70 MPG is on Japanese Fuel Economy Test, ThoughToyota has just launched the Pixis Epoch in Japan. It's a front-wheel drive minivehicle with a starting price of ¥795,000, which converts to under $10,000. It was designed for great fuel efficiency and low cost, giving Japanese drivers an option that, sadly, North-American drivers don't have (the best options are still to walk, bike, or take transit, but if you're going to drive, you can do a lot worse than a minivehicle).

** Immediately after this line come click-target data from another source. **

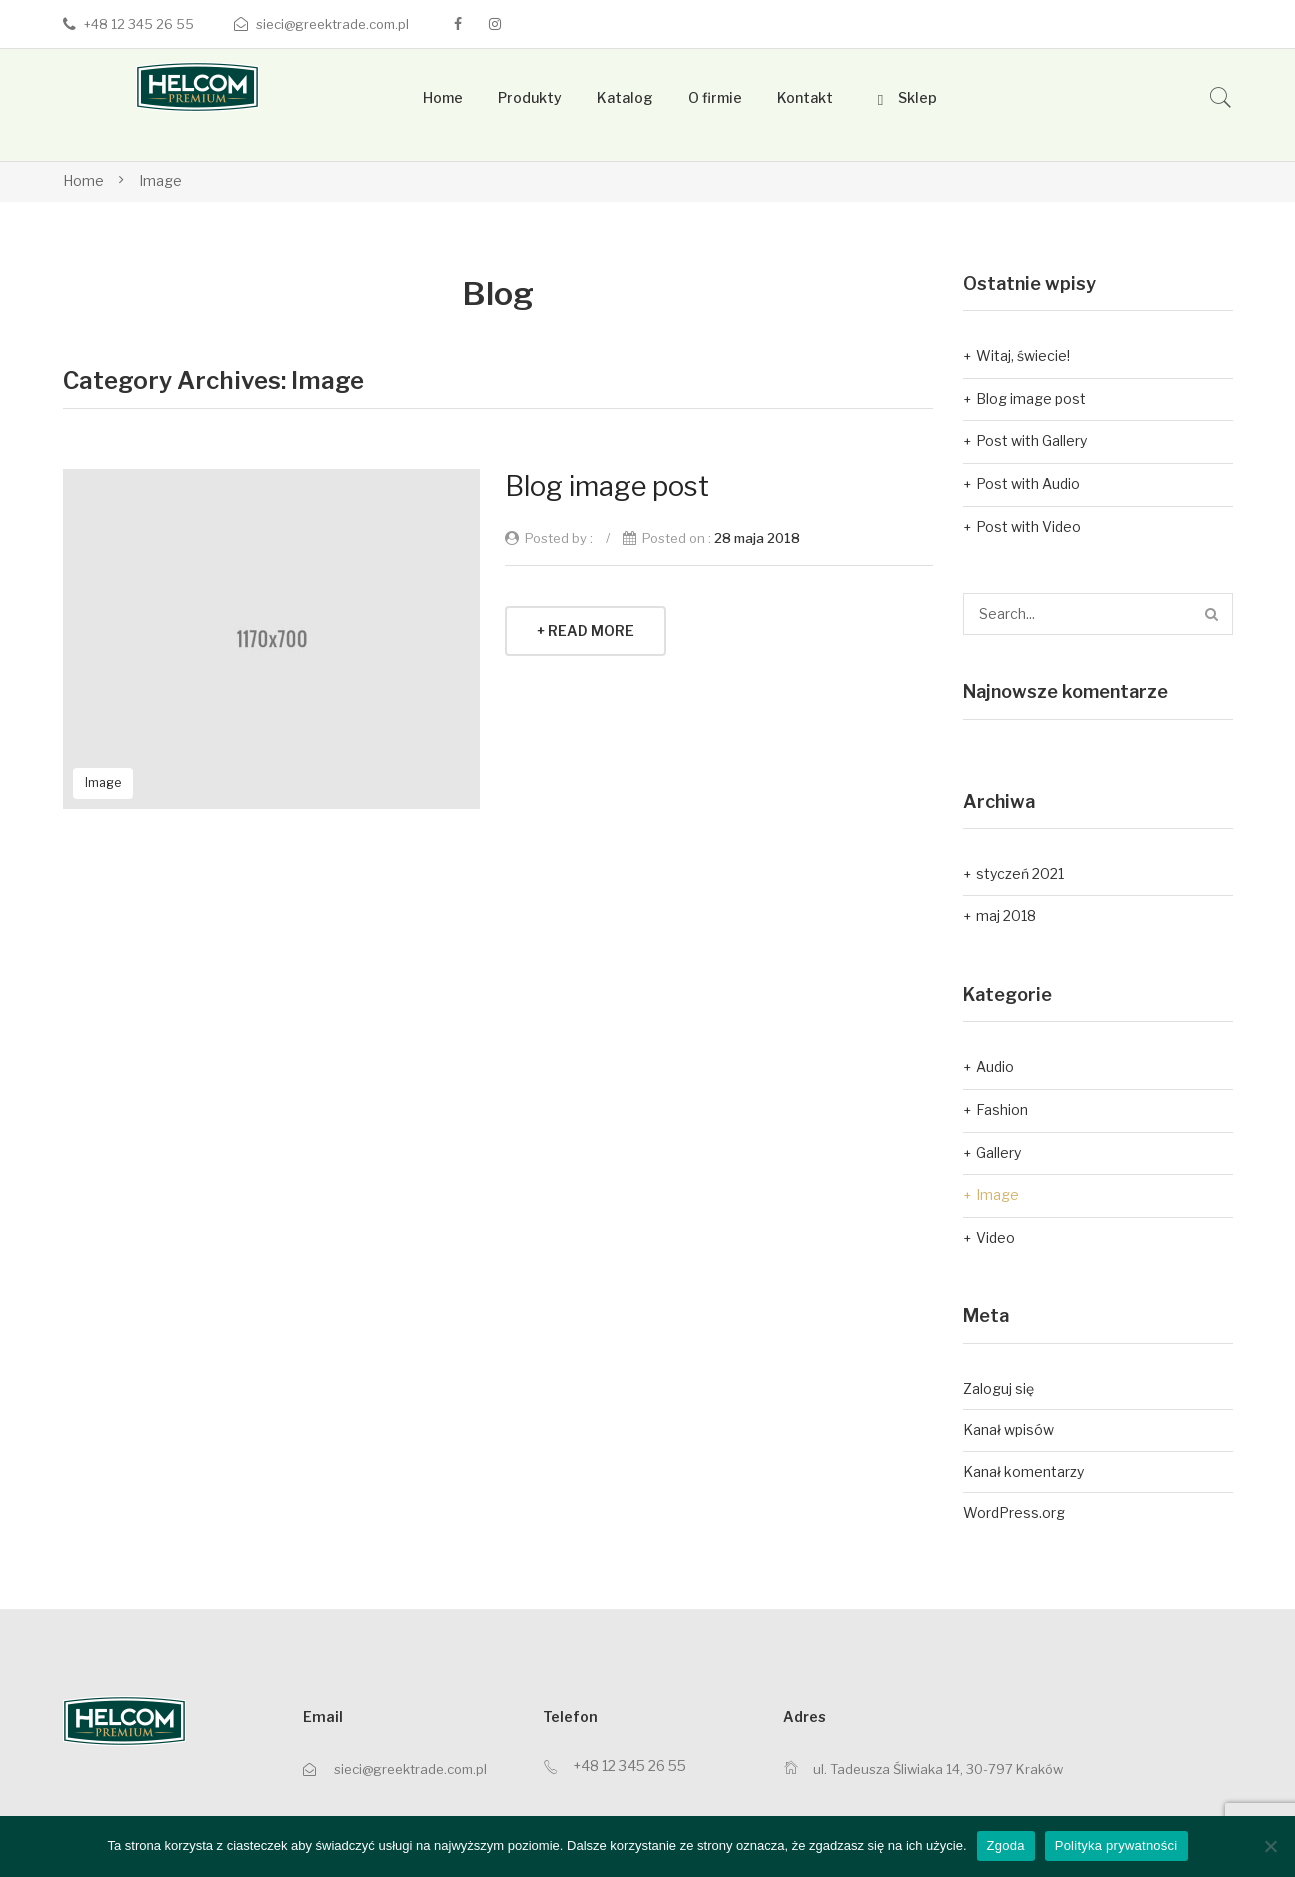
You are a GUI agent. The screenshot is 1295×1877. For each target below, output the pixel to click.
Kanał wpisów (1008, 1429)
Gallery (998, 1152)
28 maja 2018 (757, 538)
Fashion (1002, 1109)
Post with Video (1028, 526)
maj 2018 (1006, 915)
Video (995, 1237)
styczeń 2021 (1020, 873)
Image (160, 180)
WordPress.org (1014, 1512)
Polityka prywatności (1116, 1845)
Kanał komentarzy (1023, 1471)
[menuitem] (443, 98)
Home (83, 180)
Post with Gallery (1031, 440)
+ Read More (585, 630)
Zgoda (1006, 1845)
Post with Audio (1028, 483)
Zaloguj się (998, 1388)
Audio (995, 1066)
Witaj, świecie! (1023, 355)
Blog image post (607, 486)
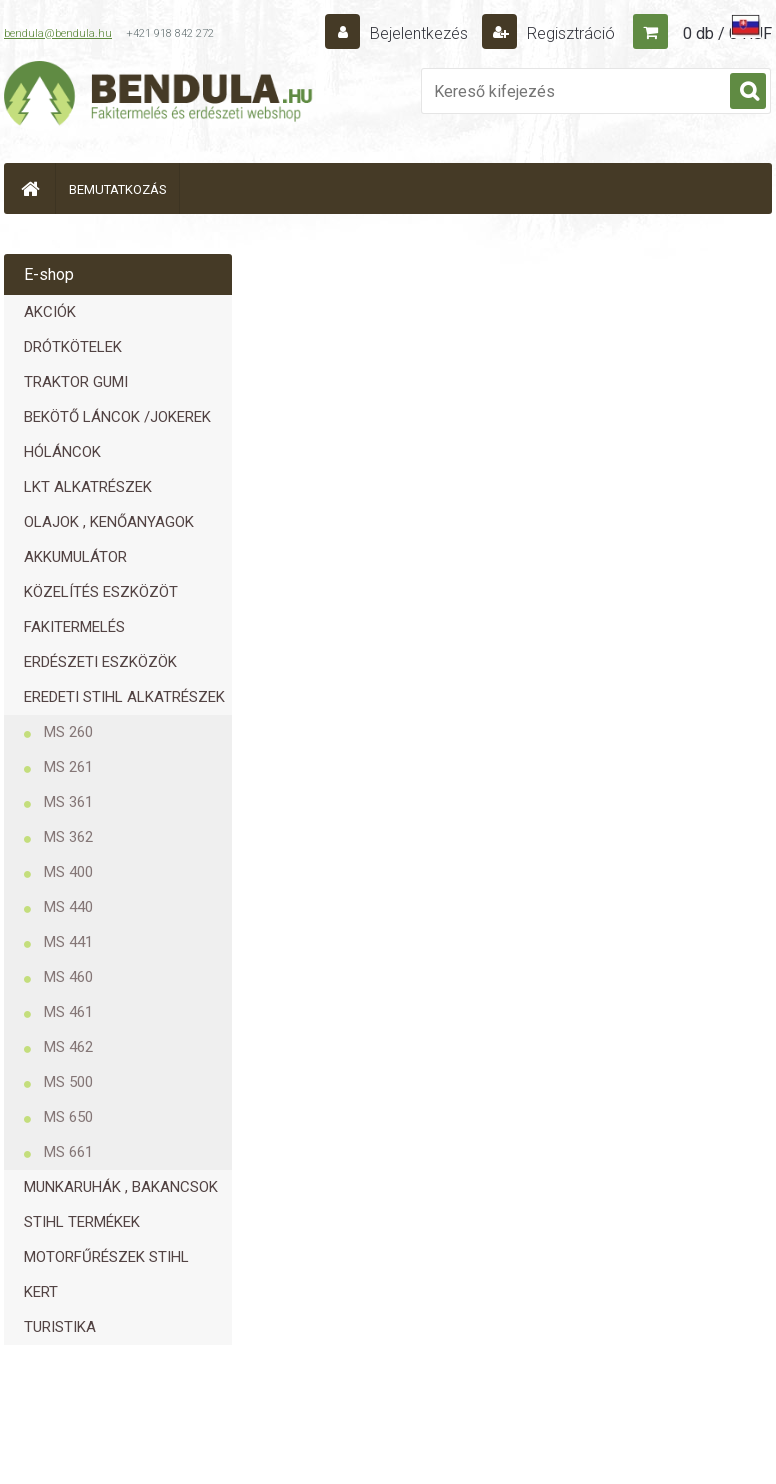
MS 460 (68, 977)
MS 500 (68, 1082)
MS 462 (68, 1047)
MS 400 (68, 872)
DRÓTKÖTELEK (73, 347)
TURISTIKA (60, 1327)
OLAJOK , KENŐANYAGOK (109, 522)
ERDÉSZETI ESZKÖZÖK (100, 662)
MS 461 (68, 1012)
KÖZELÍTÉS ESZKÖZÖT (101, 592)
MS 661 (68, 1152)
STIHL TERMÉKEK (82, 1222)
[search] (748, 92)
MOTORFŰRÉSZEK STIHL (106, 1257)
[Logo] (159, 96)
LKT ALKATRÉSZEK (88, 487)
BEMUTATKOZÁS (118, 189)
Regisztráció (569, 33)
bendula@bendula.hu (58, 33)
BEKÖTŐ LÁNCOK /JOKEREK (117, 417)
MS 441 (68, 942)
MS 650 (68, 1117)
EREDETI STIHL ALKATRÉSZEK (124, 697)
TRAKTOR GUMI (76, 382)
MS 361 (68, 802)
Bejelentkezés (419, 33)
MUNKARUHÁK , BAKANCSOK (121, 1187)
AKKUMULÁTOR (75, 557)
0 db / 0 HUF (727, 33)
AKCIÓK (50, 312)
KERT (41, 1292)
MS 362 (68, 837)
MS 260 (68, 732)
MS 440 (68, 907)
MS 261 (68, 767)
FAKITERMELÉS (74, 627)
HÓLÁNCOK (62, 452)
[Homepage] (30, 188)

All models are equipped with the eco-IDLE*3 system—an idling-stop function that shuts off the engine as the vehicle comes to a stop (approximately 7 km/h or less)—and other fuel-saving features to achieve a fuel efficiency of 30.0 km/L under the Japanese Ministry of Land, Infrastructure, Transport and Tourism (MLIT) JC08 test cycle and CO2 emissions of 77 g/km.
All models exceed the MLIT 2015 fuel efficiency standards*4 by 20 percent, and in combination with certification for emissions levels 75 percent lower than the 2005 standards of the MLIT approval system for low-emission vehicles, the Pixis Epoch is eligible for tax reductions under the Japanese government's tax incentive program for environment-friendly vehicles.
The fuel economy is 30.0 km/L (70.6 mpg US), which results in 77 g/km of CO2 emissions. But that's under the JC08 test cycle, which is laxer than the EPA's fuel economy test, so the Pixis Epoch would still be getting a very good rating under that test, but not quite 70 MPG.